▶ _Work to do_: Count the lines in the data below that contain the string "width", and reply with the number alone.

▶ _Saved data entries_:
+===+

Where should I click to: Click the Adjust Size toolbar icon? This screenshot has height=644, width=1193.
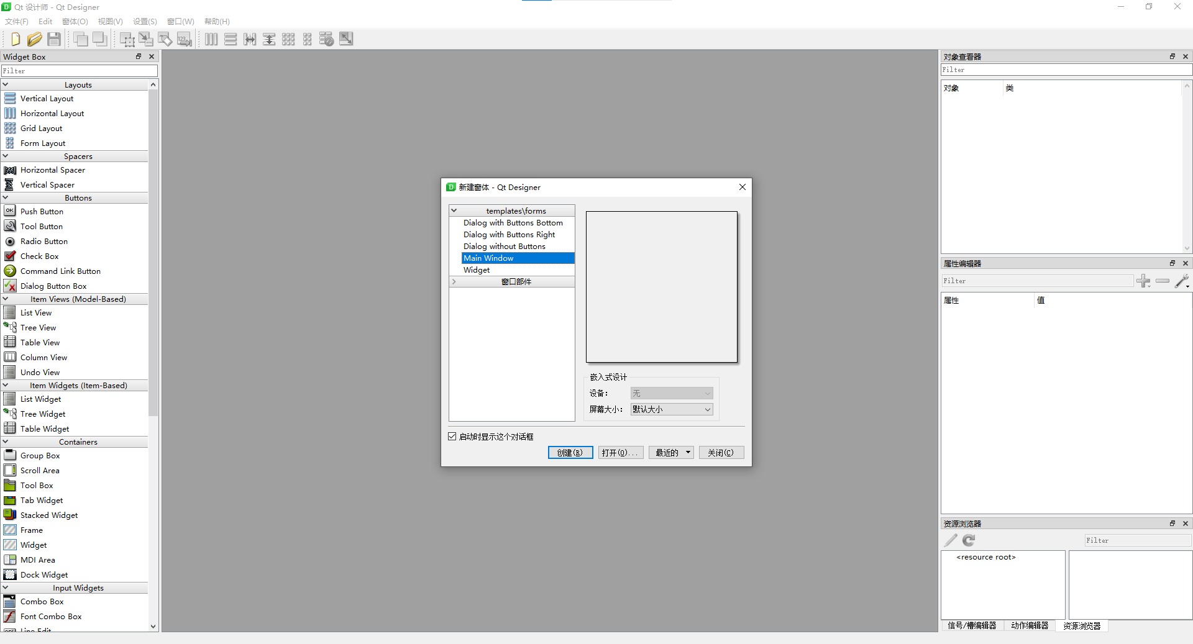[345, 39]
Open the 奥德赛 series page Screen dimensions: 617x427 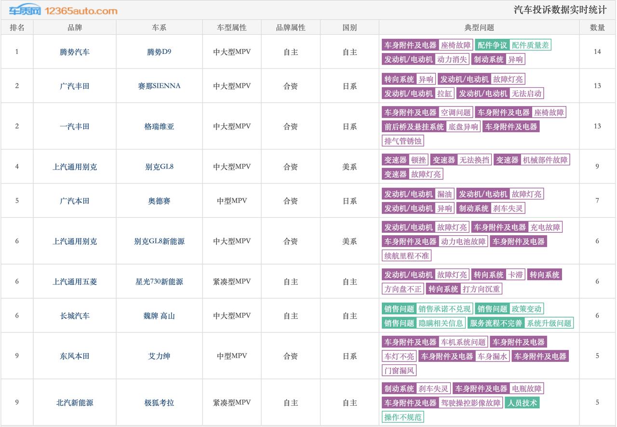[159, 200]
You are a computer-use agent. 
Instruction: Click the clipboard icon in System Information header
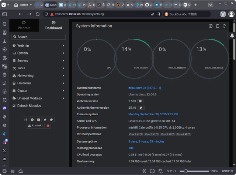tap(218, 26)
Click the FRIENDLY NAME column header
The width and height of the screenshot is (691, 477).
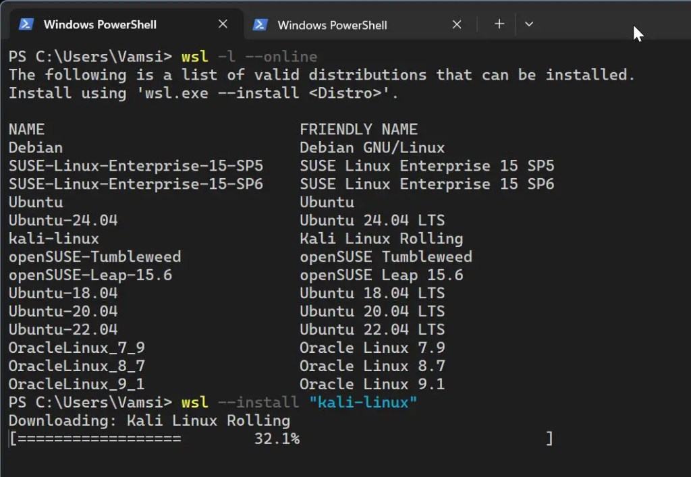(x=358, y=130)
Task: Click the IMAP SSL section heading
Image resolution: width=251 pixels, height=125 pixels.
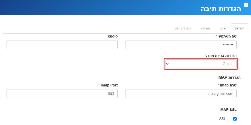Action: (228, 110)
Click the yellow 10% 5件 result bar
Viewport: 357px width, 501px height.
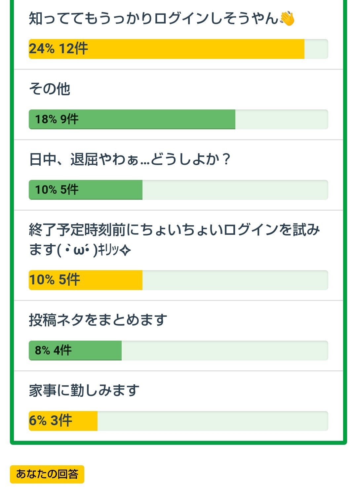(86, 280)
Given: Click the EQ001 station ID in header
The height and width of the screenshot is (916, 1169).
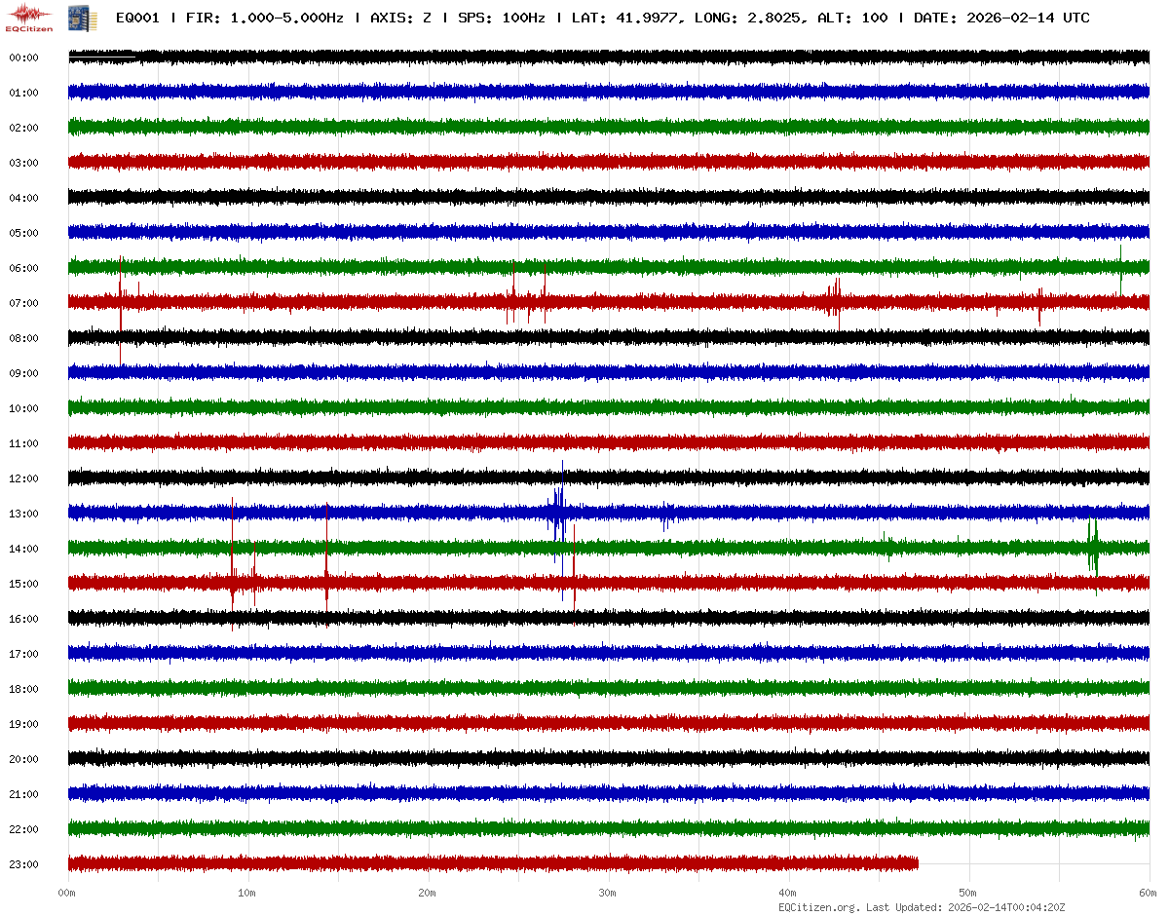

+===+

▶ _Exercise result_: 5